::: TASK INPUTS

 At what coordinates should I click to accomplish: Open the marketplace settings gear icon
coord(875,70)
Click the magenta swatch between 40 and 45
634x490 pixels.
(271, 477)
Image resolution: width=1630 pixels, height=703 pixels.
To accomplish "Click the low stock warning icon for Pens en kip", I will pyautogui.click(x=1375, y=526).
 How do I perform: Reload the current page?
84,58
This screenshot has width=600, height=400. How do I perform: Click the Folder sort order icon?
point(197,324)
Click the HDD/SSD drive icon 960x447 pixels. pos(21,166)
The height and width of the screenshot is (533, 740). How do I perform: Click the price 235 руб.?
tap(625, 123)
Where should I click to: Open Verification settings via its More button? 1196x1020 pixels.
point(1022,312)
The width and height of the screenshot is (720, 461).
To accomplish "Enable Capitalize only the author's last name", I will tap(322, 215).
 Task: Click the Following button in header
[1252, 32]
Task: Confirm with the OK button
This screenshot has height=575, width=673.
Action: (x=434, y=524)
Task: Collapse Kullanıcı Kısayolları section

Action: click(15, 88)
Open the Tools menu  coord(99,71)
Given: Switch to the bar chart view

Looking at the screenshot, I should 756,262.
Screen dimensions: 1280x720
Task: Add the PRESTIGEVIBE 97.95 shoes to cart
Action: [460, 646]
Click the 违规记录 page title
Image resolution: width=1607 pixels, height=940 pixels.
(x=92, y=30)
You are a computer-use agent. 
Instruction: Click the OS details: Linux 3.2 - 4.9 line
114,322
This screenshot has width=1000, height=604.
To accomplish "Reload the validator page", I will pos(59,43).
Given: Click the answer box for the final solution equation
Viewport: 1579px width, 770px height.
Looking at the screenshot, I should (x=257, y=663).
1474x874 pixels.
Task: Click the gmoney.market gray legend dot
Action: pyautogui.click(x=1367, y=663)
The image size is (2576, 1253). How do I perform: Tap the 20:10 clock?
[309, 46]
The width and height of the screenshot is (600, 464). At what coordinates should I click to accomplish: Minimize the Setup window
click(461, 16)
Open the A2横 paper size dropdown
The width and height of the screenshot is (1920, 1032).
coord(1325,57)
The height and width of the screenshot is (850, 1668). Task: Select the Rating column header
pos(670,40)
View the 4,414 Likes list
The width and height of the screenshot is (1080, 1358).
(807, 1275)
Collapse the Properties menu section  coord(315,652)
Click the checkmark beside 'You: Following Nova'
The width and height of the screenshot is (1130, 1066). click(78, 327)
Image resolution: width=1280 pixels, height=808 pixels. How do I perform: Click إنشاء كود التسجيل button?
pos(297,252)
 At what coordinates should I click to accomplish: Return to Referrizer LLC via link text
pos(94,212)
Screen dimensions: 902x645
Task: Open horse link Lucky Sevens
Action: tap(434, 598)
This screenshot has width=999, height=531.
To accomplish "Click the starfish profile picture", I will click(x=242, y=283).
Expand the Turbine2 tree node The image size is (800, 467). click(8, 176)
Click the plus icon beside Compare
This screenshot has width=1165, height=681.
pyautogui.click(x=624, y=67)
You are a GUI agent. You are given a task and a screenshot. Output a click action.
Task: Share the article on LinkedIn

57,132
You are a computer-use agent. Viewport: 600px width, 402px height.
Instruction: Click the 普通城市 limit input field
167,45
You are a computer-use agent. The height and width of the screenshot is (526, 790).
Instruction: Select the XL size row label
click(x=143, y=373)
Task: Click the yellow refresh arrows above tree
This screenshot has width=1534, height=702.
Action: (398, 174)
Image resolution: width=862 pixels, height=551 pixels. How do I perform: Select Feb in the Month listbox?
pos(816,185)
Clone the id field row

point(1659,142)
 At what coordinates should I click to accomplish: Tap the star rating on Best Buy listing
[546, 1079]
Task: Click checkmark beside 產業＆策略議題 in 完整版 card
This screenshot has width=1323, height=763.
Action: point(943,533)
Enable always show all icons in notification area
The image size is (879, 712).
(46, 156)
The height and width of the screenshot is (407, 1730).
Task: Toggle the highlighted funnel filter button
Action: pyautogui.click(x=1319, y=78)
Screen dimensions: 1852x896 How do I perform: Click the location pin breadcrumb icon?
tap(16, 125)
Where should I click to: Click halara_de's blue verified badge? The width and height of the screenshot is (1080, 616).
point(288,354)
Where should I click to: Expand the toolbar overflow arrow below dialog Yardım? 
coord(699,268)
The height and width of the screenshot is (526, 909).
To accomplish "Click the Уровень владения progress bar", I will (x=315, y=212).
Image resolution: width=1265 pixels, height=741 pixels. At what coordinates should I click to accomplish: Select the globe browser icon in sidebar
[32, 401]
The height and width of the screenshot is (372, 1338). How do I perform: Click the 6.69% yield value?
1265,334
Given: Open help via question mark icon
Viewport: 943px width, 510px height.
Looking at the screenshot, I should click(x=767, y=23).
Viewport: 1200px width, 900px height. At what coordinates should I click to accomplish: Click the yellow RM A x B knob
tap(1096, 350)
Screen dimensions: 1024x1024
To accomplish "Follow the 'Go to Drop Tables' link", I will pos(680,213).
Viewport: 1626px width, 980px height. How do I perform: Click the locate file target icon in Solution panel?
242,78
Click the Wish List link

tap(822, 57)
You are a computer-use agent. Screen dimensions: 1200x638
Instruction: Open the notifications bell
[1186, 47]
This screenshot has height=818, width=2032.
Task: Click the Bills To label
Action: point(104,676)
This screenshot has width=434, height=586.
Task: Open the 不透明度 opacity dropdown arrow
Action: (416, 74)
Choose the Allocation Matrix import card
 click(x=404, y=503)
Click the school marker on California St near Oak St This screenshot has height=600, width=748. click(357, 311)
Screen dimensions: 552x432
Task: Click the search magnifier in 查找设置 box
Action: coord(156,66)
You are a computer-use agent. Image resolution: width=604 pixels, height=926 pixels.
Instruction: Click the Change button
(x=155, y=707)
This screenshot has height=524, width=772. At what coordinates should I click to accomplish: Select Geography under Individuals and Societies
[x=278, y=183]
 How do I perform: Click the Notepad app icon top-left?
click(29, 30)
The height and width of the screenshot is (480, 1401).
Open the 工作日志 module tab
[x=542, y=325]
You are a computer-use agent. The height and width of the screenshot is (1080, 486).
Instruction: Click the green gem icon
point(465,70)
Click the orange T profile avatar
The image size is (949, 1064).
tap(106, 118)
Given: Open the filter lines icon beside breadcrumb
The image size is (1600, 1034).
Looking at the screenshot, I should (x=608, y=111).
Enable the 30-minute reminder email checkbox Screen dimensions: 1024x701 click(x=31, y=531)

::::::

Please retype all of the data above exactly as it appears.

 At what coordinates should I click to accomplish: Open the marketplace settings gear icon
coord(875,70)
Click the magenta swatch between 40 and 45
634x490 pixels.
(271, 477)
Image resolution: width=1630 pixels, height=703 pixels.
To accomplish "Click the low stock warning icon for Pens en kip", I will pyautogui.click(x=1375, y=526).
 How do I perform: Reload the current page?
84,58
This screenshot has width=600, height=400. How do I perform: Click the Folder sort order icon?
point(197,324)
Click the HDD/SSD drive icon 960x447 pixels. pos(21,166)
The height and width of the screenshot is (533, 740). How do I perform: Click the price 235 руб.?
tap(625, 123)
Where should I click to: Open Verification settings via its More button? 1196x1020 pixels.
point(1022,312)
The width and height of the screenshot is (720, 461).
To accomplish "Enable Capitalize only the author's last name", I will tap(322, 215).
 Task: Click the Following button in header
[1252, 32]
Task: Confirm with the OK button
This screenshot has height=575, width=673.
Action: (x=434, y=524)
Task: Collapse Kullanıcı Kısayolları section

Action: click(15, 88)
Open the Tools menu  coord(99,71)
Given: Switch to the bar chart view

Looking at the screenshot, I should 756,262.
Screen dimensions: 1280x720
Task: Add the PRESTIGEVIBE 97.95 shoes to cart
Action: [460, 646]
Click the 违规记录 page title
Image resolution: width=1607 pixels, height=940 pixels.
(x=92, y=30)
You are a computer-use agent. 
Instruction: Click the OS details: Linux 3.2 - 4.9 line
114,322
This screenshot has width=1000, height=604.
To accomplish "Reload the validator page", I will pos(59,43).
Given: Click the answer box for the final solution equation
Viewport: 1579px width, 770px height.
Looking at the screenshot, I should (x=257, y=663).
1474x874 pixels.
Task: Click the gmoney.market gray legend dot
Action: pyautogui.click(x=1367, y=663)
The image size is (2576, 1253). How do I perform: Tap the 20:10 clock?
[309, 46]
The width and height of the screenshot is (600, 464). At what coordinates should I click to accomplish: Minimize the Setup window
click(461, 16)
Open the A2横 paper size dropdown
The width and height of the screenshot is (1920, 1032).
coord(1325,57)
The height and width of the screenshot is (850, 1668). Task: Select the Rating column header
pos(670,40)
View the 4,414 Likes list
The width and height of the screenshot is (1080, 1358).
(807, 1275)
Collapse the Properties menu section  coord(315,652)
Click the checkmark beside 'You: Following Nova'
The width and height of the screenshot is (1130, 1066). click(78, 327)
Image resolution: width=1280 pixels, height=808 pixels. How do I perform: Click إنشاء كود التسجيل button?
pos(297,252)
 At what coordinates should I click to accomplish: Return to Referrizer LLC via link text
pos(94,212)
Screen dimensions: 902x645
Task: Open horse link Lucky Sevens
Action: tap(434, 598)
This screenshot has width=999, height=531.
To accomplish "Click the starfish profile picture", I will click(x=242, y=283).
Expand the Turbine2 tree node The image size is (800, 467). click(8, 176)
Click the plus icon beside Compare
This screenshot has width=1165, height=681.
pyautogui.click(x=624, y=67)
You are a GUI agent. You are given a task and a screenshot. Output a click action.
Task: Share the article on LinkedIn

57,132
You are a computer-use agent. Viewport: 600px width, 402px height.
Instruction: Click the 普通城市 limit input field
167,45
You are a computer-use agent. The height and width of the screenshot is (526, 790).
Instruction: Select the XL size row label
click(x=143, y=373)
Task: Click the yellow refresh arrows above tree
This screenshot has width=1534, height=702.
Action: (398, 174)
Image resolution: width=862 pixels, height=551 pixels. How do I perform: Select Feb in the Month listbox?
pos(816,185)
Clone the id field row

point(1659,142)
 At what coordinates should I click to accomplish: Tap the star rating on Best Buy listing
[546, 1079]
Task: Click checkmark beside 產業＆策略議題 in 完整版 card
This screenshot has width=1323, height=763.
Action: point(943,533)
Enable always show all icons in notification area
The image size is (879, 712).
(46, 156)
The height and width of the screenshot is (407, 1730).
Task: Toggle the highlighted funnel filter button
Action: pyautogui.click(x=1319, y=78)
Screen dimensions: 1852x896 How do I perform: Click the location pin breadcrumb icon?
tap(16, 125)
Where should I click to: Click halara_de's blue verified badge? The width and height of the screenshot is (1080, 616).
point(288,354)
Where should I click to: Expand the toolbar overflow arrow below dialog Yardım? 
coord(699,268)
The height and width of the screenshot is (526, 909).
To accomplish "Click the Уровень владения progress bar", I will (x=315, y=212).
Image resolution: width=1265 pixels, height=741 pixels. At what coordinates should I click to accomplish: Select the globe browser icon in sidebar
[32, 401]
The height and width of the screenshot is (372, 1338). How do I perform: Click the 6.69% yield value?
1265,334
Given: Open help via question mark icon
Viewport: 943px width, 510px height.
Looking at the screenshot, I should click(x=767, y=23).
Viewport: 1200px width, 900px height. At what coordinates should I click to accomplish: Click the yellow RM A x B knob
tap(1096, 350)
Screen dimensions: 1024x1024
To accomplish "Follow the 'Go to Drop Tables' link", I will pos(680,213).
Viewport: 1626px width, 980px height. How do I perform: Click the locate file target icon in Solution panel?
242,78
Click the Wish List link

tap(822, 57)
You are a computer-use agent. Screen dimensions: 1200x638
Instruction: Open the notifications bell
[1186, 47]
This screenshot has height=818, width=2032.
Task: Click the Bills To label
Action: point(104,676)
This screenshot has width=434, height=586.
Task: Open the 不透明度 opacity dropdown arrow
Action: (416, 74)
Choose the Allocation Matrix import card
 click(x=404, y=503)
Click the school marker on California St near Oak St This screenshot has height=600, width=748. click(357, 311)
Screen dimensions: 552x432
Task: Click the search magnifier in 查找设置 box
Action: coord(156,66)
You are a computer-use agent. Image resolution: width=604 pixels, height=926 pixels.
Instruction: Click the Change button
(x=155, y=707)
This screenshot has height=524, width=772. At what coordinates should I click to accomplish: Select Geography under Individuals and Societies
[x=278, y=183]
 How do I perform: Click the Notepad app icon top-left?
click(29, 30)
The height and width of the screenshot is (480, 1401).
Open the 工作日志 module tab
[x=542, y=325]
You are a computer-use agent. The height and width of the screenshot is (1080, 486).
Instruction: Click the green gem icon
point(465,70)
Click the orange T profile avatar
The image size is (949, 1064).
tap(106, 118)
Given: Open the filter lines icon beside breadcrumb
The image size is (1600, 1034).
Looking at the screenshot, I should (x=608, y=111).
Enable the 30-minute reminder email checkbox Screen dimensions: 1024x701 click(x=31, y=531)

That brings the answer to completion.